# EXERCISE:
Give the number of lines in the data that hold the string "agent". Nothing else is needed.

Saved data entries:
************
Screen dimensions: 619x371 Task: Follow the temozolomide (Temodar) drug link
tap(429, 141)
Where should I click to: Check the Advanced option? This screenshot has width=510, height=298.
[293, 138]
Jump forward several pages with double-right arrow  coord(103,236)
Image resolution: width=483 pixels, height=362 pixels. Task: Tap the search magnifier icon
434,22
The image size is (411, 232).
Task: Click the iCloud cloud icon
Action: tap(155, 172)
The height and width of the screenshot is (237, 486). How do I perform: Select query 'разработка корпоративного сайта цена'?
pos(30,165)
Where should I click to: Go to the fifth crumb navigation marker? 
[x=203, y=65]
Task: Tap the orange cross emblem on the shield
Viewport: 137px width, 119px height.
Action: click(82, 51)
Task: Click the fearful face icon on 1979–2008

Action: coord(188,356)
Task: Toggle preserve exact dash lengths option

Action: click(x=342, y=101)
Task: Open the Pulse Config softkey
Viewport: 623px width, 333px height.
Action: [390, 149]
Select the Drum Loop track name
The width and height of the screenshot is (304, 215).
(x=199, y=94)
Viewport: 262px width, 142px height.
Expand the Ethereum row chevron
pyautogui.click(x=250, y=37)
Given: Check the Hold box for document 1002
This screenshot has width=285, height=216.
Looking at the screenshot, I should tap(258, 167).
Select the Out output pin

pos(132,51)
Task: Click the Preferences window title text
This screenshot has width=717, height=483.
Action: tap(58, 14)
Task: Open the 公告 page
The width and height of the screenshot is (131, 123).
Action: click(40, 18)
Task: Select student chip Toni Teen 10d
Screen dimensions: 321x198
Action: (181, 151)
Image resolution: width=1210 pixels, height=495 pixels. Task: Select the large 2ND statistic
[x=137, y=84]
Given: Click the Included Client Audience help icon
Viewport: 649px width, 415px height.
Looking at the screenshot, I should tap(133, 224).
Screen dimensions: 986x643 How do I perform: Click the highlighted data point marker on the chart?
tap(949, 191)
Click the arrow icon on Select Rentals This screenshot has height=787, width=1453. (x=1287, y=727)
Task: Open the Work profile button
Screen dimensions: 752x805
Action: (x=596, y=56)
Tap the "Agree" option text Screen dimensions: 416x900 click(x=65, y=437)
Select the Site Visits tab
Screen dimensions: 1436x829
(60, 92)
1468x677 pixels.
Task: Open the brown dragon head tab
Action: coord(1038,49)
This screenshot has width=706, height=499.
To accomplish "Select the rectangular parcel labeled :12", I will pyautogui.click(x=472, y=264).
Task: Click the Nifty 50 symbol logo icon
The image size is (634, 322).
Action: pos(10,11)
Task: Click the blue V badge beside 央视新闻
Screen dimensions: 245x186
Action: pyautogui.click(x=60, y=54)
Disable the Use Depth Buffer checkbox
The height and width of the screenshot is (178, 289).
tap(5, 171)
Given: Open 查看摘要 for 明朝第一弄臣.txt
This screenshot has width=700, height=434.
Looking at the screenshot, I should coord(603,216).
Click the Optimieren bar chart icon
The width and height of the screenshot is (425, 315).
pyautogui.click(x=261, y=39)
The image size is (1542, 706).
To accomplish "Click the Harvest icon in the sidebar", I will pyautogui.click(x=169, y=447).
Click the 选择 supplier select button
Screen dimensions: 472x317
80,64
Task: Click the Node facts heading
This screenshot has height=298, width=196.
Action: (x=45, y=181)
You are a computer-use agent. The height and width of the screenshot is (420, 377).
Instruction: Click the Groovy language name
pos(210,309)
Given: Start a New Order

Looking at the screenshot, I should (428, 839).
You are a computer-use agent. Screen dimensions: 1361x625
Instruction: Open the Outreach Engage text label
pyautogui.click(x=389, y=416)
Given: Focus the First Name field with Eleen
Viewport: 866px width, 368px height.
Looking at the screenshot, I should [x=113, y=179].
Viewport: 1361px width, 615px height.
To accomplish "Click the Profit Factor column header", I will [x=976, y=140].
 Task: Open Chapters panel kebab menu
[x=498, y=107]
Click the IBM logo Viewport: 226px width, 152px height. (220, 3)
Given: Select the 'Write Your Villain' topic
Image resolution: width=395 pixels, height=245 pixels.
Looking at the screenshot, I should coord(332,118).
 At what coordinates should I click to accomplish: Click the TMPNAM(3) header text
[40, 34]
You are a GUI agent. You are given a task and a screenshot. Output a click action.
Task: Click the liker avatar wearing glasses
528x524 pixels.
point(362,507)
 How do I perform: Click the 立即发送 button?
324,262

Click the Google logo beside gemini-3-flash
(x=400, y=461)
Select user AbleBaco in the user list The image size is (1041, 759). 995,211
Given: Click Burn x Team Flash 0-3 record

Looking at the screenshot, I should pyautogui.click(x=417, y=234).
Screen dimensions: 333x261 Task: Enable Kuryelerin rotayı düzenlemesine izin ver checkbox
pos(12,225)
************
# TASK OUTPUT:
3